Speaking in Co Offaly at the launch of the Connecting Ireland plan for 2023, Mr Ryan acknowledged that recruiting bus drivers was “the one restriction we have”.
“If we get the drivers, we’re going to provide the service,” he told reporters in Tullamore.
“That is the biggest constraint. Just talking to the Local Link company here, they’re saying ‘that’s what we need’ – particularly younger people to go into this profession.
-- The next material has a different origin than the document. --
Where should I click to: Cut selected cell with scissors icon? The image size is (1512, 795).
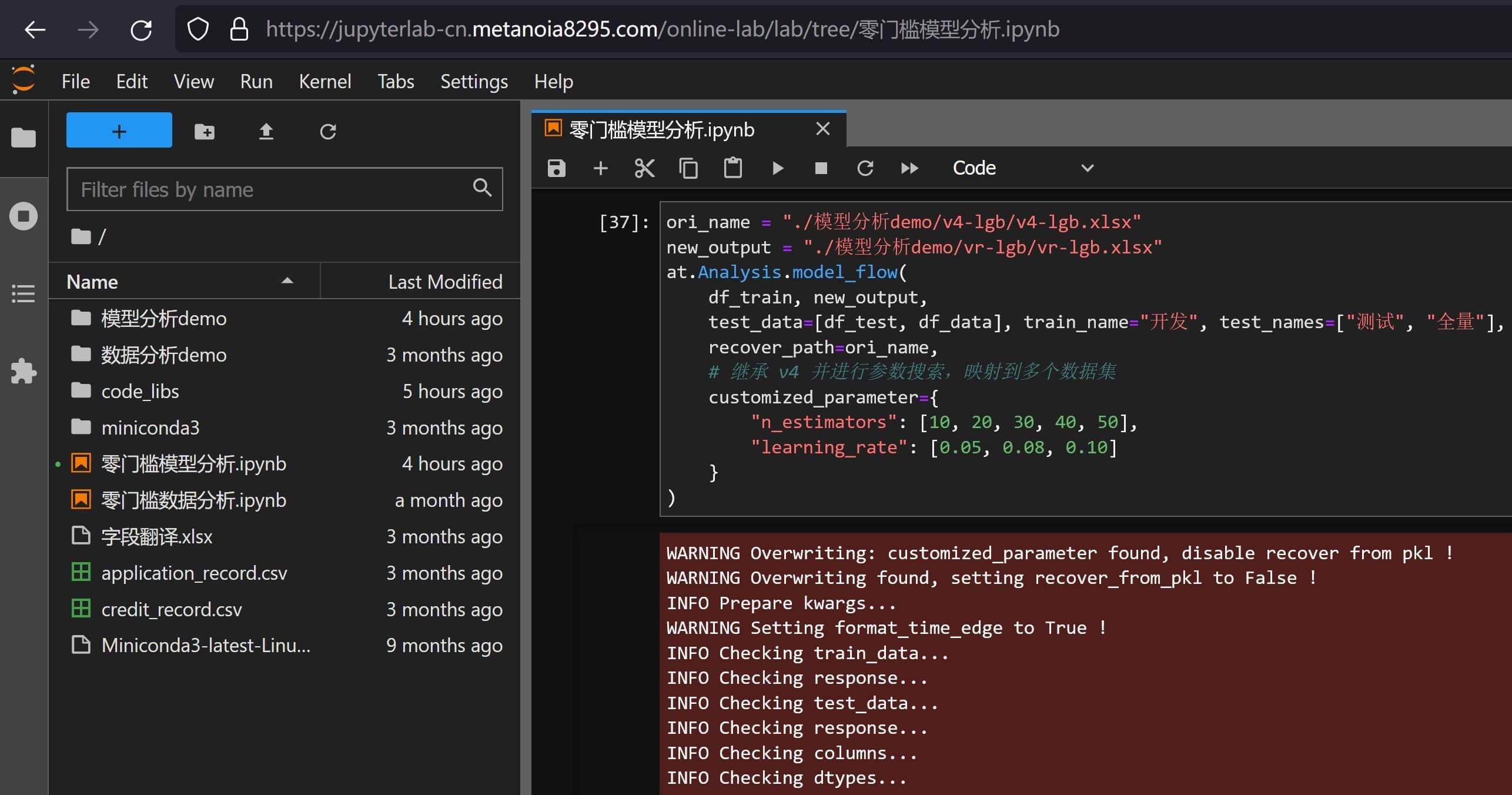point(644,168)
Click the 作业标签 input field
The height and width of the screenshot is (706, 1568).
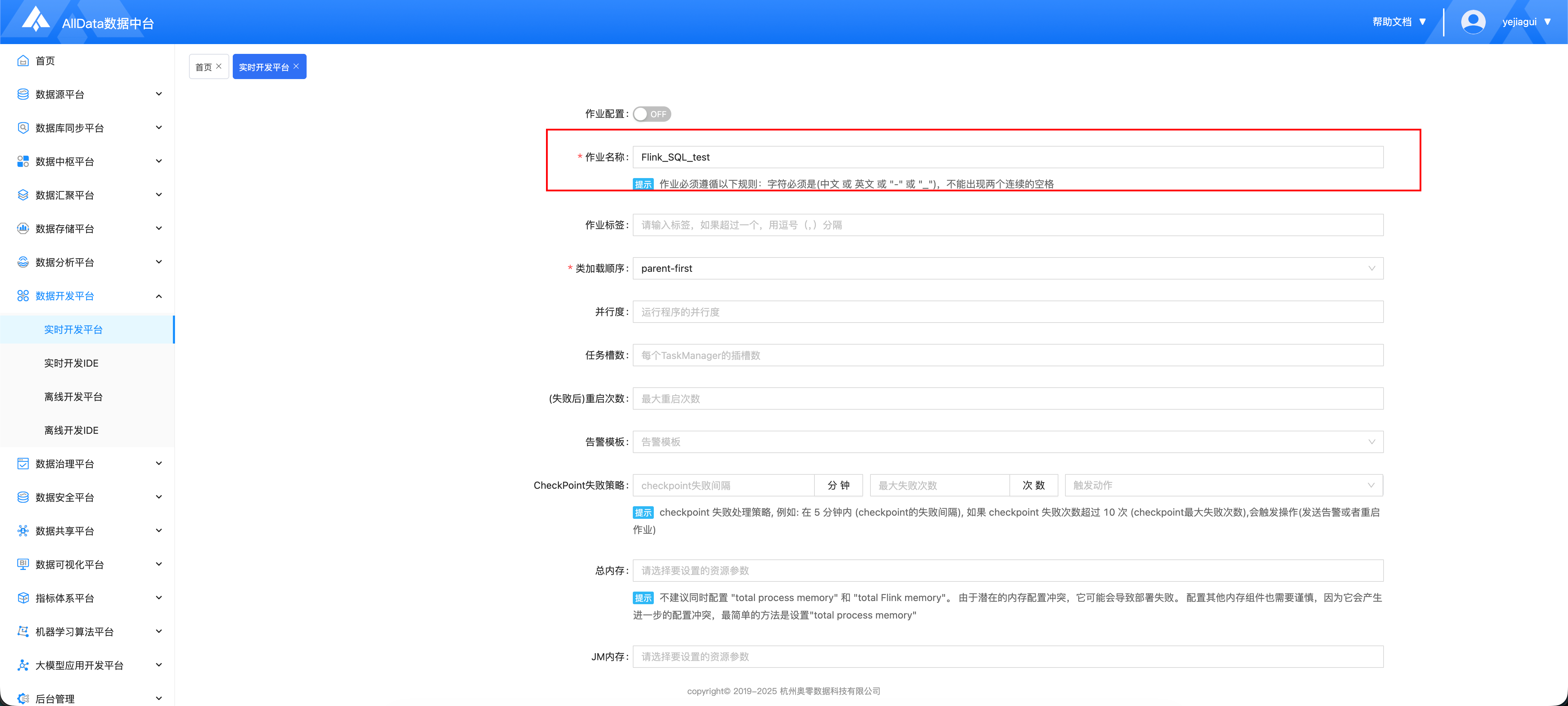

It’s a good job, you get thanked every day along the way.
“That’s the one restriction or the constraint that we have, we need more drivers.
“But as long as we get them, the funding is there, the organisation is there to make it happen.”
He said the new service was “good value” and is something everyone can use.
“The really good thing about them is they’re accessible – that’s good if you’re in a wheelchair, that’s good if you have a buggy, that’s good if you’re older.
“So it’s moving towards a really good quality service that is accessible, increasingly clean, but the key thing here is frequent, and good value for money.”
He said not all buses on the new rural routes would be electric, adding that the rollout was still at an early stage.
NTA chief executive Anne Graham said electric buses were being tested out in cities first.
“It will be moving to these Local Link routes as well, where we just need to test the battery serve, the distances that are travelled on Local Link services, and we need to get charging infrastructure in place as well.
“So there’s a bit of work to be done, but our ambition is to have all our subsidised public transport to be operated by zero-emission buses.”
When asked why investment in rural bus routes had not happened before now, Mr Ryan said that there was not the political will to do so – referring to the pledge in the programme for government to ensure a 2:1 spending ratio on public transport over road infrastructure.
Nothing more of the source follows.